From the toxicological studies performed, it has been shown that the major risk of treatment with tinzaparin is loss of blood, either internal or external, due to bleeding.
NMRI mice and Wistar rats were used in single dose toxicity studies involving tinzaparin and USP Heparin by intravenous and subcutaneous administration. The deaths seen in these studies, together with a few other signs seen in all the single dose studies, were caused by the exaggerated pharmacological effect of tinzaparin, namely massive loss of blood from the circulatory system caused by the effect of tinzaparin on the coagulation system. No other toxic effects of tinzaparin were seen even at extremely high dosages given once. The LD50 has not been established after either subcutaneous or intravenous administration.
Repeated dose studies were performed in rats and dogs; Two 4-week studies were performed by intravenous administration and two 52-week studies were performed by subcutaneous administration.
No signs of thrombocytopenia were seen in the repeated dose studies. In the one year dog study, only females showed increased plasma content of triglycerides, phospholipids and total cholesterol. Heparin and LMWH activate lipoprotein lipase and hepatic lipase, enhance plasma lipolytic activity and elevate plasma levels of free fatty acid in man. It is believed the effect seen in the female dogs may reflect these characteristics.

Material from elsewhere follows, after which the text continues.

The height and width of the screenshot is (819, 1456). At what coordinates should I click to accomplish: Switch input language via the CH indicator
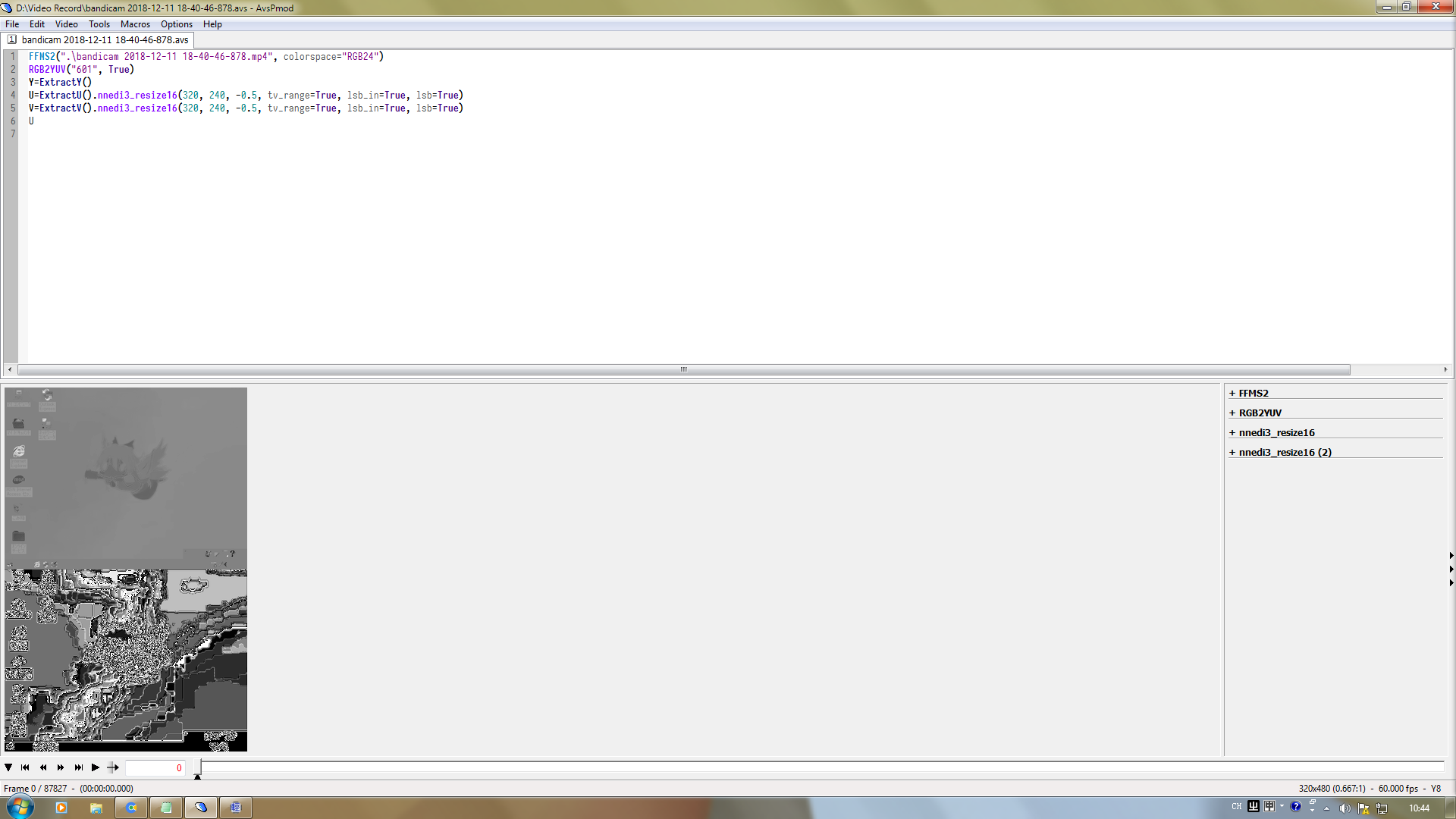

From the repeated dose studies, an increased spleen weight was found in connection with extra- medullar haematopoiesis. Further, increased liver and kidney weights were observed but no histopathological changes were found in these organs. It has been postulated that increased liver weight may be due to this organ containing the first binding sites of tinzaparin to the reticuloendothelial system. The kidneys are the main excreting organ for heparin and heparin- like substances and the increased kidney weight is thought to be an adaptive reaction to treatment.
From the repeated dose studies carried out in rats and dogs, it can be concluded that tinzaparin was well tolerated.
In four mutagenicity tests tinzaparin showed no evidence of chromosomal damage or mutagenic potential.
An investigation into former use of heparin in humans or into research data from animal studies did not indicate any oncogenic or carcinogenic potential nor did the production of tinzaparin introduce any elements which should be taken into consideration. Furthermore, none of the above mentioned toxicological studies on tinzaparin indicate any carcinogenic risks. As a result, no animal carcinogenicity studies have been performed.
Reproduction and Teratology
The reproduction studies showed that tinzaparin had no effect on fertility in male and female rats or on their F1 generation progeny. Fetal development and teratogenicity studies produced no evidence of embryotoxic or teratogenic effects in rats and rabbits. Peri- and post-natal development studies indicated that tinzaparin had no toxic effects on the F1 or F2 generation.